■ Direction: Can you output the lines of the data below verbatim, starting at the line that contains "Locate each specified" and ending at the line that contains "will [611, 573]", with the pictures left out?
-- Given records start --
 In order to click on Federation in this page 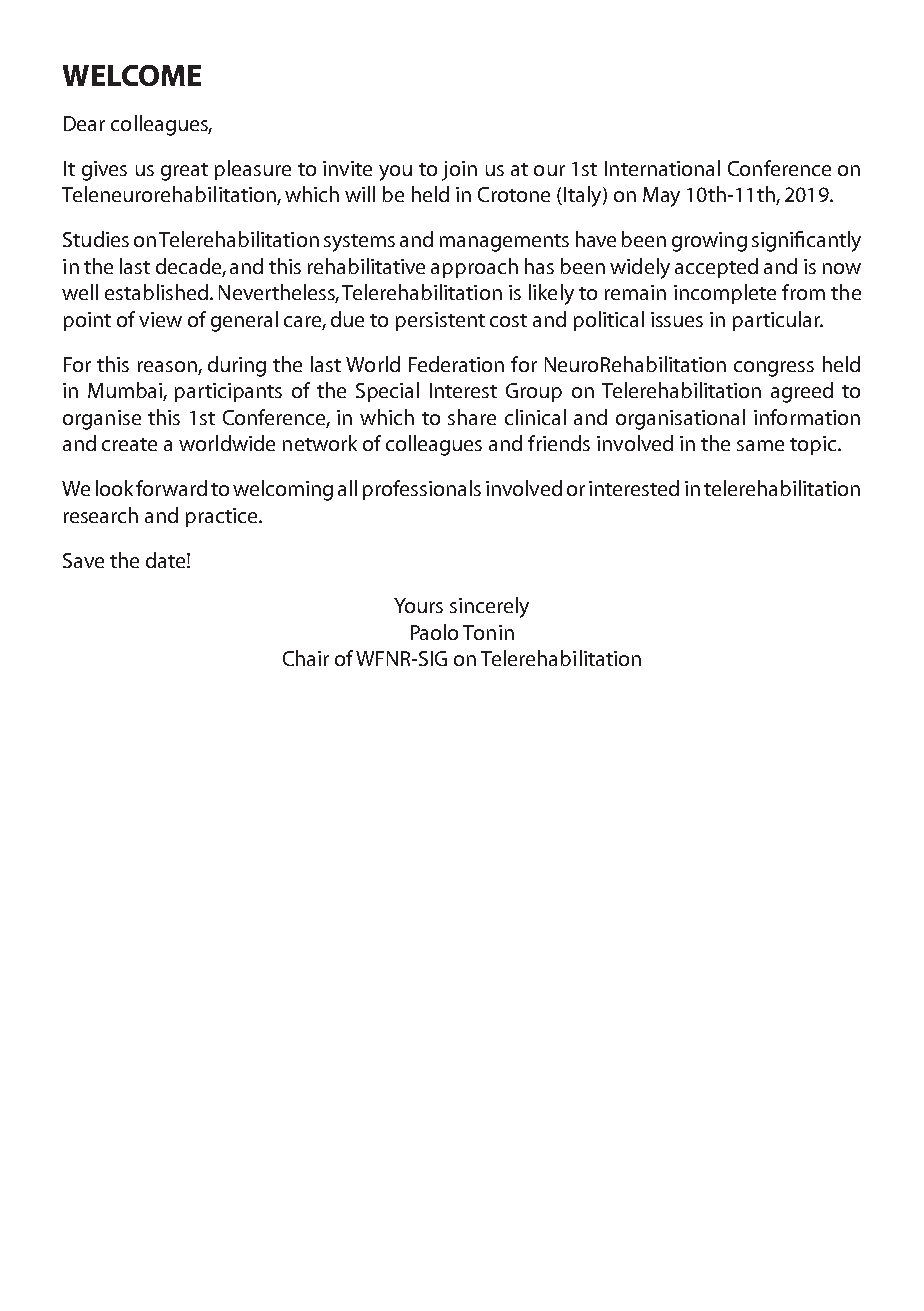, I will do `click(456, 364)`.
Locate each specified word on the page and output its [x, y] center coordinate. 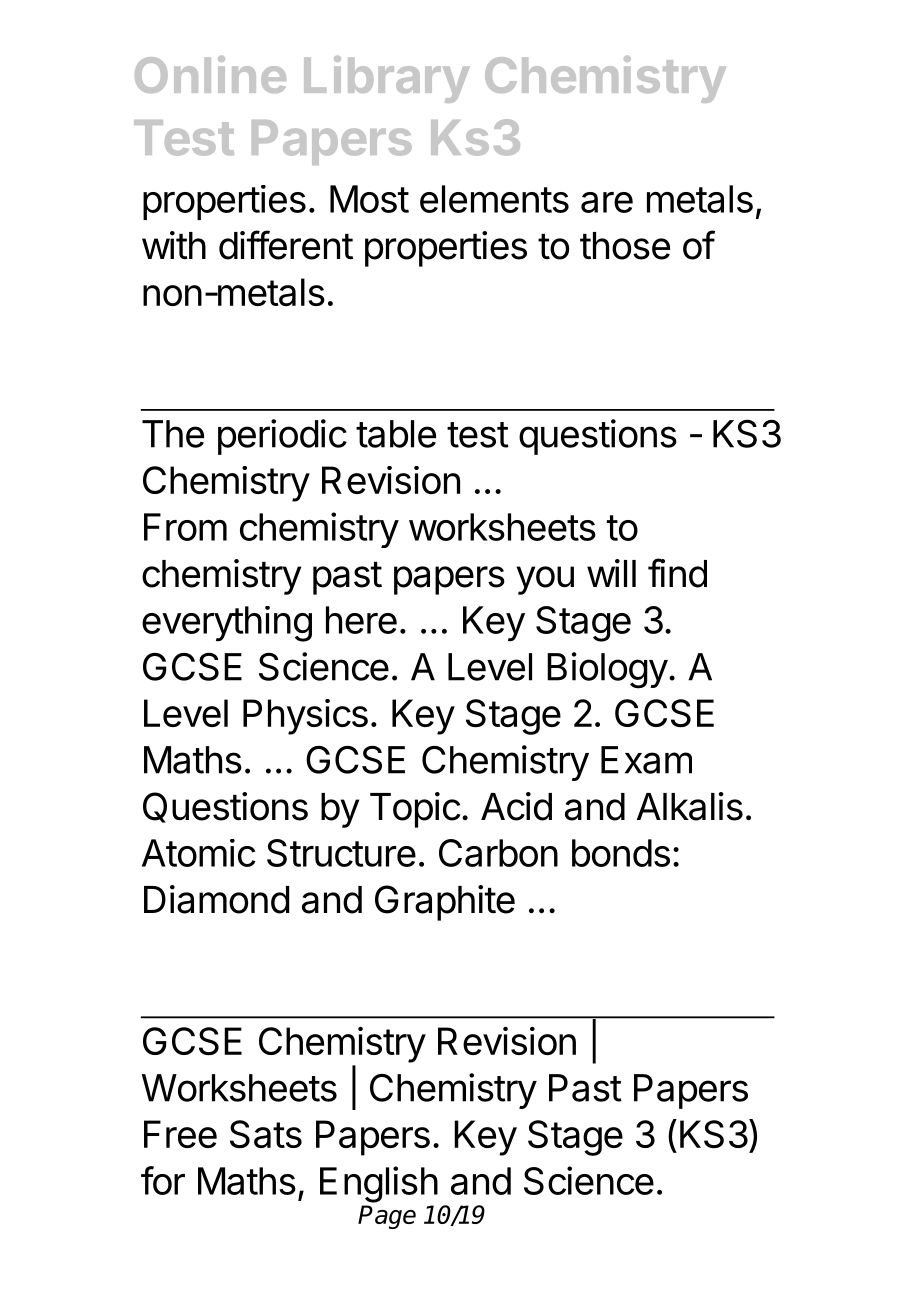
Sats [266, 1134]
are [607, 202]
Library [386, 79]
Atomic [199, 853]
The [173, 434]
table [396, 434]
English [379, 1184]
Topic [415, 810]
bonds [621, 853]
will [611, 573]
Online [210, 74]
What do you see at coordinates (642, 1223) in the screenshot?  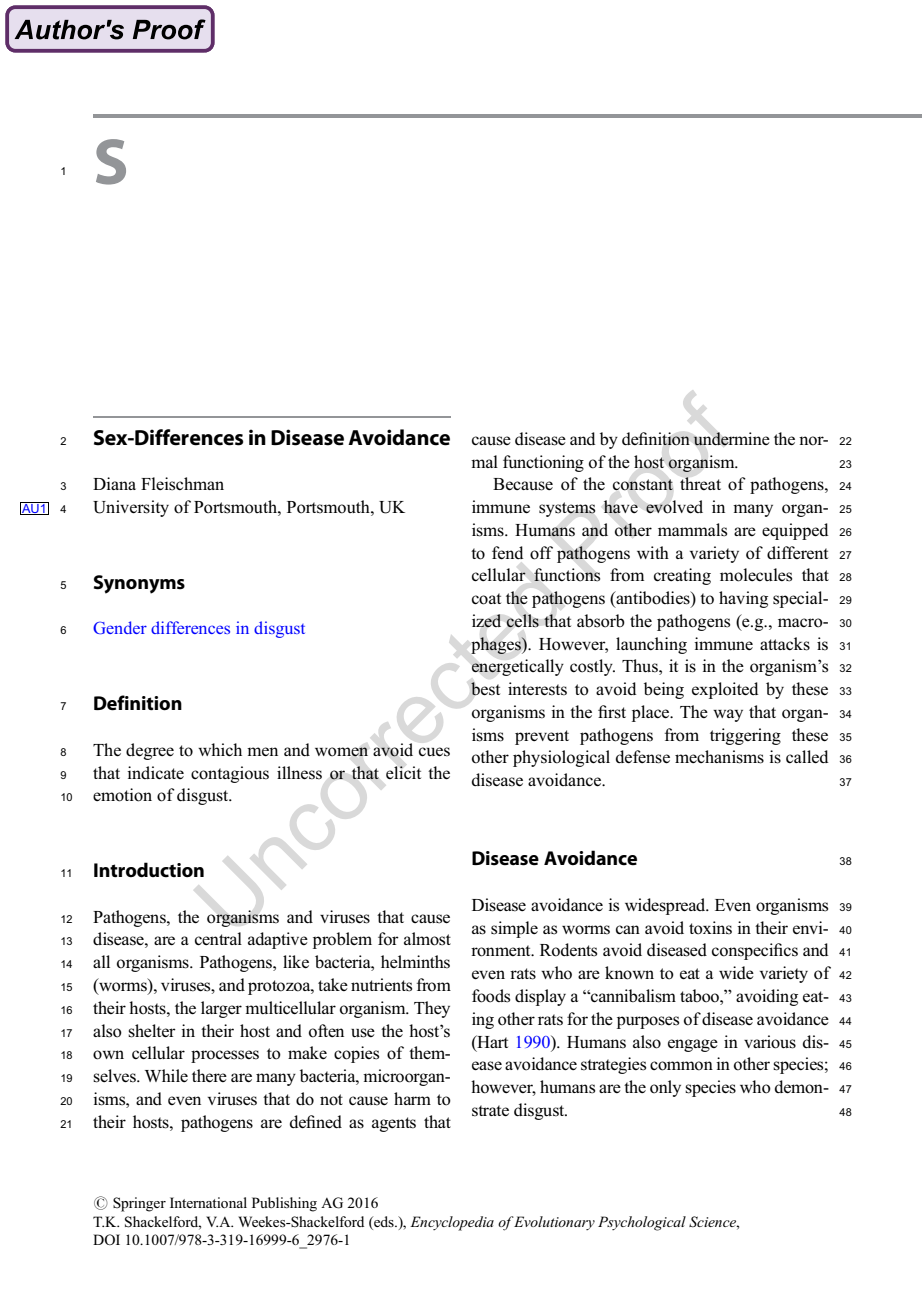 I see `Psychological` at bounding box center [642, 1223].
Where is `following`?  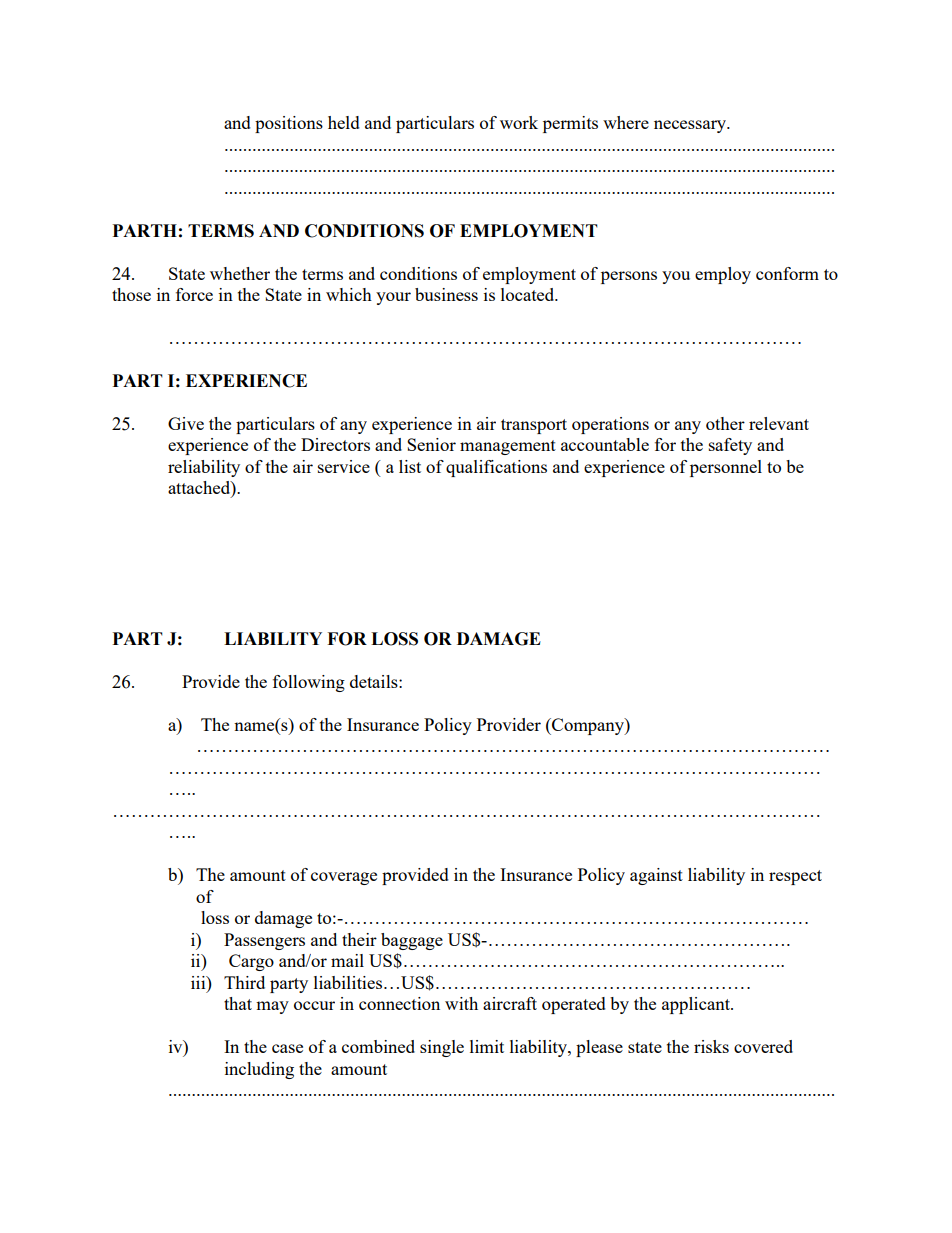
-- Given records end --
■ Solution for this problem:
Locate each specified word on the page and output its [x, y] center coordinate. 
Sats [266, 1134]
are [607, 202]
Library [386, 79]
Atomic [199, 853]
The [173, 434]
table [396, 434]
English [379, 1184]
Topic [415, 810]
bonds [621, 853]
will [611, 573]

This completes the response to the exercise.